• [Excerpt provided]:
This guide reveals the five most common mistakes employers make when applying for work passes and shows you exactly how to avoid them, using MOM’s own guidelines and real rejection cases. Your next application does not need to be a gamble.


Key Takeaways

  • Misapplying for an Employment Pass (EP) or S Pass can lead to instant rejection. Use MOM’s Self-Assessment Tool (SAT) to determine the correct pass type and improve your application success rate.
  • MOM’s minimum salary thresholds vary by age, experience, and sector. Offering below these benchmarks guarantees rejection. Always check the latest salary tables and align offers with the candidate’s qualifications and market value.
  • Inconsistent information, missing documents, or unverified education credentials can derail your potential employee’s application. Implement a thorough review process to ensure accuracy and completeness before submission.
  • Navigating Singapore’s evolving work pass system requires precision and expertise. Partnering with specialists like InCorp ensures compliance, reduces errors, and streamlines the hiring process.

Mistake 1: Choosing the Wrong Pass Category

Applying for an Employment Pass (EP) when your candidate suits an S Pass (or vice versa) almost guarantees instant rejection. This fundamental error stems from a misunderstanding of what each pass type is designed for.

The EP targets professionals, managers, and executives in specialised roles. Companies face no quotas or levies when hiring EP holders, making this the most attractive option. The S Pass, on the other hand, serves mid-skilled workers, such as technicians, who hold relevant diplomas.

Unlike EPs, S Pass holders count against your quota and trigger a monthly levy – S$650 from September 2025. Work Permits apply to semi-skilled workers in construction, manufacturing, marine, and services sectors, with the strictest quotas and regulations.

Related Read: S Pass vs Work Permit (WP): A Comparison

A failed EP application wastes your non-refundable application fee and recruitment timeline. Choosing S Pass when EP was possible means consuming quota and paying monthly levies you did not need to incur. Use MOM’s Self-Assessment Tool before making any job offer. MOM states that a SAT approval indicates an approximately 90% success rate when your application is complete.

• [Records from a dataset]:
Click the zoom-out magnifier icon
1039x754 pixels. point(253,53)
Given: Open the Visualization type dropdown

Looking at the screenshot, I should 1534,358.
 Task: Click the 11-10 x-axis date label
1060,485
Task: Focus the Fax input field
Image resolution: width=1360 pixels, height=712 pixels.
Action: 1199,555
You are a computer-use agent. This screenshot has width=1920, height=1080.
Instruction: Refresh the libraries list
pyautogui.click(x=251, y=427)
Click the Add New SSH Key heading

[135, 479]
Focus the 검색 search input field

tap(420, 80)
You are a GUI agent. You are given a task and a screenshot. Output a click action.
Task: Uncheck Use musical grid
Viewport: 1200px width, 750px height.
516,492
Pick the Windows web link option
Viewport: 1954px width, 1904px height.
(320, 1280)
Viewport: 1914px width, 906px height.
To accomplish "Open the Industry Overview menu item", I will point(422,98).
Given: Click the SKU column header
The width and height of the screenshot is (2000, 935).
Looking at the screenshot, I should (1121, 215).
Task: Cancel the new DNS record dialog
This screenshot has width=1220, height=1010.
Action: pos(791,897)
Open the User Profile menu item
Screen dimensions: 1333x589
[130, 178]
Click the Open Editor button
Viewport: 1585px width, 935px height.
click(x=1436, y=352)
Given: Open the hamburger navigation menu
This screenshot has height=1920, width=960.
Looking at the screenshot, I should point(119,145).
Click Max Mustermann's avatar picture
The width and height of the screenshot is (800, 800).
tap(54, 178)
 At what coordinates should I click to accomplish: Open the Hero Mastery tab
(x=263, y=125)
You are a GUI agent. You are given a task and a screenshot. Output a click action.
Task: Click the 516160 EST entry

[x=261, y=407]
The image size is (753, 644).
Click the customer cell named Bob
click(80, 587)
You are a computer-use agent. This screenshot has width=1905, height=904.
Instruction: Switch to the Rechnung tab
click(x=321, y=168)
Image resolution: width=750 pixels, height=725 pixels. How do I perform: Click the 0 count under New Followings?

• [Aim]:
Return the part of the work pass guide running from "This guide reveals" down to "be a gamble.", copied word for word. The rows above are separate from the work pass guide and stand on their own.

• [Solution for this problem]:
This guide reveals the five most common mistakes employers make when applying for work passes and shows you exactly how to avoid them, using MOM’s own guidelines and real rejection cases. Your next application does not need to be a gamble.